Research Activities, November-December 2013
Survey finds significant barriers to use of health information technology to report adverse events in nursing homes
Health Information Technology
Each year, at least 8 million adverse events occur in nursing home settings. The most commonly used method of reporting, and subsequently analyzing, an adverse event in a nursing home is through incident reporting. One strategy to reduce adverse events is through the use of health information technology (IT) to enhance incident reporting processes.
A recently published survey found several barriers to the use of health IT for this purpose. The survey asked 399 nursing home administrators about the factors that either promote or prevent health IT for reporting adverse incidents.
Two of the top three most important barriers identified by nursing home administrators were related to fears of reporting. The three barriers were:
- Lack of recognition that an adverse event had occurred.
- Fear of liability, lawsuits, or sanctions.
- Fear of disciplinary action, which was tied to fear of being blamed.
The researchers believe that health IT structures can help improve incident reporting by minimizing staffs' fear of reporting events. For example, computerized incident reporting systems have the potential for staff to anonymously report safety concerns and adverse events.

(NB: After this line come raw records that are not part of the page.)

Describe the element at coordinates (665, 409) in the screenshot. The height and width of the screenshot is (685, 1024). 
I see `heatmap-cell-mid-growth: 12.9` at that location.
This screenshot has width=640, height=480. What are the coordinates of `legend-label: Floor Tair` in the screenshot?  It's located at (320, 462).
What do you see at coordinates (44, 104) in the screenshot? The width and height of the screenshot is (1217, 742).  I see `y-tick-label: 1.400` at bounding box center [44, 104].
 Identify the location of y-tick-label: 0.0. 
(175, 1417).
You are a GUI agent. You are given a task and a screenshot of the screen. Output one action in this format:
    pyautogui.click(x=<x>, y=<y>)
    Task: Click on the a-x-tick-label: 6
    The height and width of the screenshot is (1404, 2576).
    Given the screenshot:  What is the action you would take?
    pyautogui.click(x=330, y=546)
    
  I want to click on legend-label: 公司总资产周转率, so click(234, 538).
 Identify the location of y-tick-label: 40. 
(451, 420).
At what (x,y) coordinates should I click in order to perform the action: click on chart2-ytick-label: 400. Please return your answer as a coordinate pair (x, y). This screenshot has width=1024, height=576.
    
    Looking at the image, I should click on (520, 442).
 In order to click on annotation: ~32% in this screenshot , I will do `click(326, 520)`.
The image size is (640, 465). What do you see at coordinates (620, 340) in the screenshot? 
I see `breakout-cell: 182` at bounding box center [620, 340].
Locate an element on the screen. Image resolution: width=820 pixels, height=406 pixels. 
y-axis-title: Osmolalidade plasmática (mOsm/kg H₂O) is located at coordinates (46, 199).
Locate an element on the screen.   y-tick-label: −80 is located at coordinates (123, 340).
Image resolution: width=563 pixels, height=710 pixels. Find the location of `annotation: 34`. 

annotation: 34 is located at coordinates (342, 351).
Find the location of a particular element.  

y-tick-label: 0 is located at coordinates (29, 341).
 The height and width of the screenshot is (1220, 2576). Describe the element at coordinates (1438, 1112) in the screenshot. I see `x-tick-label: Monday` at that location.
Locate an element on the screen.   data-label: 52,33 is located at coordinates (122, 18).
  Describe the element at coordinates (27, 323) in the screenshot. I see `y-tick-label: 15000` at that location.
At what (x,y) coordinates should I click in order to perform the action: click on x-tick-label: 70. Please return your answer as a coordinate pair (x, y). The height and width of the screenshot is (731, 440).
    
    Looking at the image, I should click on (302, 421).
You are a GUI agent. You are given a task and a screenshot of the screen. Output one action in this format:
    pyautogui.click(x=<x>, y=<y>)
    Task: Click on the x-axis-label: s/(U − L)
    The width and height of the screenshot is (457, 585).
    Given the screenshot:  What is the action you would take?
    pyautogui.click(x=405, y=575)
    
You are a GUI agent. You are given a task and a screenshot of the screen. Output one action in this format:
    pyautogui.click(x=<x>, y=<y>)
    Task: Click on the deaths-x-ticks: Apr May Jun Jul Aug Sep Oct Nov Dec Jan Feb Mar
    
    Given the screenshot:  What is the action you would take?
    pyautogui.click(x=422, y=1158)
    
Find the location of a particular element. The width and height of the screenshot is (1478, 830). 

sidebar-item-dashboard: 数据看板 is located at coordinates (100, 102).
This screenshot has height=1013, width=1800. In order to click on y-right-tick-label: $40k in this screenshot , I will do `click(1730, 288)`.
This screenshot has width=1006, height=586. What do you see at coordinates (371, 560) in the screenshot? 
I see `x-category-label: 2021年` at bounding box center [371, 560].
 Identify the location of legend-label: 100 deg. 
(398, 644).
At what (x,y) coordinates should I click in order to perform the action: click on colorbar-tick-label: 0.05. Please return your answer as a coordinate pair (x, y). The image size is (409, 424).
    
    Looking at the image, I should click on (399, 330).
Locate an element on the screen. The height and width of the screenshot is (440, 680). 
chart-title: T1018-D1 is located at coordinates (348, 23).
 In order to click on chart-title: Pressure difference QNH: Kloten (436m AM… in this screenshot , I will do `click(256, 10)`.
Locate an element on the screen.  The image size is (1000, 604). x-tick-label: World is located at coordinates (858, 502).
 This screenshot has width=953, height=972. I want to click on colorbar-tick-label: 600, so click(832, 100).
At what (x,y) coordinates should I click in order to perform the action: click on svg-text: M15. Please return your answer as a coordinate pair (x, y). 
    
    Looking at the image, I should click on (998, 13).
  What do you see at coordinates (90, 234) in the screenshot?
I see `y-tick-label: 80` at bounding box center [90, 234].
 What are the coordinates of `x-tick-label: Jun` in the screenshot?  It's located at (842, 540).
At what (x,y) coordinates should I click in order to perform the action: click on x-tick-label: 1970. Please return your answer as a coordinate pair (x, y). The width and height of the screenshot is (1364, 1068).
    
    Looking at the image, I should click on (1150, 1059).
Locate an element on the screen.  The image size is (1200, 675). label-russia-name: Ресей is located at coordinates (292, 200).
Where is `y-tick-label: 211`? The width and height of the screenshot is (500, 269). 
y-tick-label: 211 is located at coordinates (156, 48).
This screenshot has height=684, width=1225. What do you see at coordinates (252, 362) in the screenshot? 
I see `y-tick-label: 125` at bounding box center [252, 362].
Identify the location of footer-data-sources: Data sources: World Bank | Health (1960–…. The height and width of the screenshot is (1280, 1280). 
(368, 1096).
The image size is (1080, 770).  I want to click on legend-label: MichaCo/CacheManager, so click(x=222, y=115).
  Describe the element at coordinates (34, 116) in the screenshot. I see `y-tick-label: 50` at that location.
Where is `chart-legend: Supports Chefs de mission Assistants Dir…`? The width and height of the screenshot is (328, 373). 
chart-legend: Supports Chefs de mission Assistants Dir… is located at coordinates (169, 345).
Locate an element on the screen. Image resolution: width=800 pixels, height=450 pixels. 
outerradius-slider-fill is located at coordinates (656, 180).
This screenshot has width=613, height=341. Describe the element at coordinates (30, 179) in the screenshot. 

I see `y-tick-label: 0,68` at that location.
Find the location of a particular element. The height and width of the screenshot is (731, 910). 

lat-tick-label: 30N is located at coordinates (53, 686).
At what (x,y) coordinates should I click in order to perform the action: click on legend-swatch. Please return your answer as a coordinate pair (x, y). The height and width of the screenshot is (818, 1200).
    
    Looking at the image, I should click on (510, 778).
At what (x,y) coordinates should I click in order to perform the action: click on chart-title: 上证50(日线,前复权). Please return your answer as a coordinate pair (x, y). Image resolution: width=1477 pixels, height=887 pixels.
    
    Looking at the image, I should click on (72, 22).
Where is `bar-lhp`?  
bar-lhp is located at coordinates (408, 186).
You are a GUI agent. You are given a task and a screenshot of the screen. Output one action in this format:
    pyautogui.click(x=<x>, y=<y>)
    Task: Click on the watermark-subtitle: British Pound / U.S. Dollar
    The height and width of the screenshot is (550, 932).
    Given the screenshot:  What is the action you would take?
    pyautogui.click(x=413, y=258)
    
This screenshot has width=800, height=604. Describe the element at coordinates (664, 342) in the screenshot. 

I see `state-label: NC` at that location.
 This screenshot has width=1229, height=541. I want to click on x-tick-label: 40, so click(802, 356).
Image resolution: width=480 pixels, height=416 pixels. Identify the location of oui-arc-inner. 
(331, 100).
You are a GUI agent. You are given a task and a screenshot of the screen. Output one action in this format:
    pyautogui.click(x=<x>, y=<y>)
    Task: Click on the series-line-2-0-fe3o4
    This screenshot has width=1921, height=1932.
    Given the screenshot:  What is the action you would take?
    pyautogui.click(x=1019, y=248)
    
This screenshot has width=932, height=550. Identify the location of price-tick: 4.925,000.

The last ranked barrier in area of importance, "lack of a readily available adverse event reporting system," is an important finding, since nursing home administrators might not see the importance that health IT plays in incident reporting. Researchers found very few health IT-related facilitators present in nursing homes to enhance reporting. About 15 percent of nursing homes had computerized entry by the nurse on the unit and almost 18 percent used no computer technology to track, monitor, or maintain adverse event data. One third of nursing directors conducted data analysis by hand.
The researchers call for the use of a more standardized system to assess, analyze, and disseminate adverse event data to facilitate adverse event reporting.
This study was supported by AHRQ (HS16547, HS18721). See "Use of HIT for adverse event reporting in nursing homes: Barriers and facilitators," by Laura M. Wagner, Ph.D., R.N., Nicholas G. Castle, Ph.D., and Steven M. Handler, M.D., M.S., in Geriatric Nursing 34, pp. 112-115, 2013.